Some days I think I am over it. Other days I relive the past in my mind and it’s like getting sucked into a vortex of pain, anger, and sadness. Several nights as of late I’ve fallen into this mindset and been insomniac. It would be easier on myself to just look to the future and leave the past where it is, but how can I when I still live with the same people who were contributors to my trauma?
Every day I see echoes of the past in their behaviors. I am not ashamed to say on here that I have a dysfunctional family. I know no one’s family is 100% perfect but mine has flaws where stuff has basically stayed the same and I know for the fact nothing will ever change on their end.
I am not saying I was ever 100% perfect and that I never wronged them either. But having gone through so much mental anguish in my youth, with the juxtaposition of living in a volatile household, it’s made me somewhat cynical about life itself. Am I too young to be thinking like this? Am I focusing too much on the negative? Why can’t I just move on and stop whining?
The way I see it, trauma begets trauma. To be blunt, I don’t think either of my parents were meant to be parents. They already had too much of their own emotional and psychological baggage, and then exposed me to it in unhealthy ways. I think the word for it is generational trauma?

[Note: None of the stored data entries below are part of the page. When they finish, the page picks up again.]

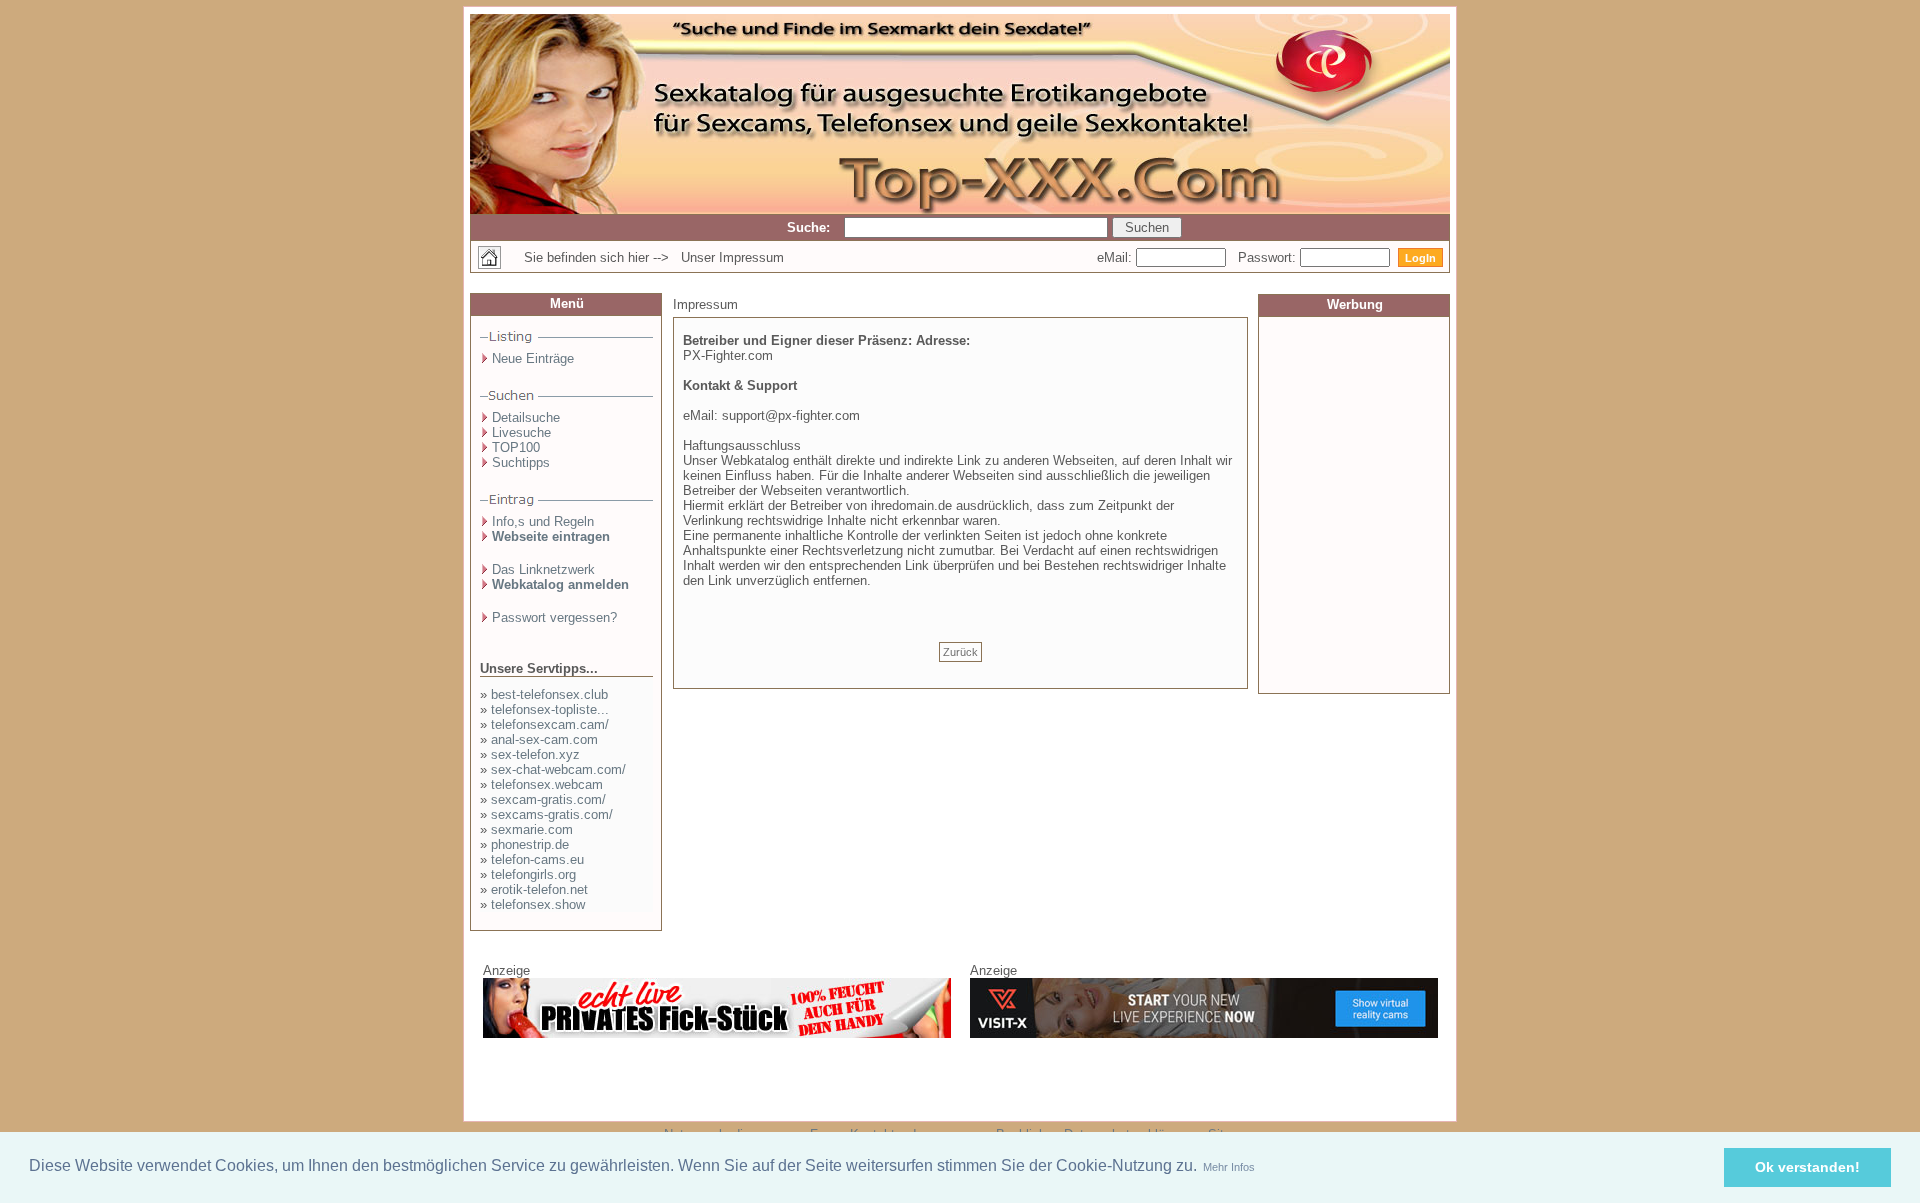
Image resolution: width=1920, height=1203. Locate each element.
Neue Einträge (533, 358)
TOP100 (516, 447)
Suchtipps (521, 462)
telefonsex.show (538, 904)
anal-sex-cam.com (544, 739)
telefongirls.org (533, 874)
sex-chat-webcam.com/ (558, 769)
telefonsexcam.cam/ (550, 724)
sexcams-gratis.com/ (552, 814)
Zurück (960, 652)
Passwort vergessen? (554, 617)
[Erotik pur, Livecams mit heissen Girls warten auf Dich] (717, 1034)
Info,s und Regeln (543, 521)
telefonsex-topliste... (550, 709)
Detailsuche (526, 417)
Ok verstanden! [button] (1807, 1167)
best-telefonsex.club (549, 694)
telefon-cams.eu (537, 859)
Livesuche (521, 432)
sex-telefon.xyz (535, 754)
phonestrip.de (530, 844)
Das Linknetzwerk (543, 569)
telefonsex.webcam (547, 784)
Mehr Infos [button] (1229, 1167)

That’s why I will do what they never did, which is choose not to have children. I never want to have my own child grow up with the insecurities and expectations that I would inevitably bestow on him/her and then to carry those unresolved burdens to adulthood. Sure, it has crossed my mind before that, “If I ever become a parent, I’ll treat my child so much better than how my parents treated me”, but how can such a thing be possible when I’ve already got problems of my own? I don’t want to pass down my existing trauma to someone else.
I saw a shared post on Facebook a few weeks ago. It was a black and white picture of a father and son. It looked like the man was teaching his son about how to fix a car. On a corner of the picture were the words, “Don’t give your kids what you wish you had growing up, teach them everything you wish you knew.”
That sentence has never rung more true for what I wish I had while I was growing up. Maybe my memory is biased, as I am inclined to remember more of my bad experiences (I’ve heard the brain tends to have better recollection with memories that it deems “important” to have, which, in my case, only gives me more emotional distress when I remember certain events). If other people asked my parents what kind of childhood I had, I am sure they would say they tried to give me everything I wanted. Though, material things can only buy a person’s affection for so long.
This is a loose example, but I remember a period in my childhood where I barely saw my own father because he was working two jobs at once. And when I did see him at home, it was like seeing a stranger. He was likely exhausted from working so much, but being a child, no one told me about that and he never openly talked to his children about how he was feeling or what he did that day. I have one memory of sitting in the kitchen and feeling like I wasn’t even being seen by him as he was wordlessly doing stuff in the kitchen; whether cooking or cleaning.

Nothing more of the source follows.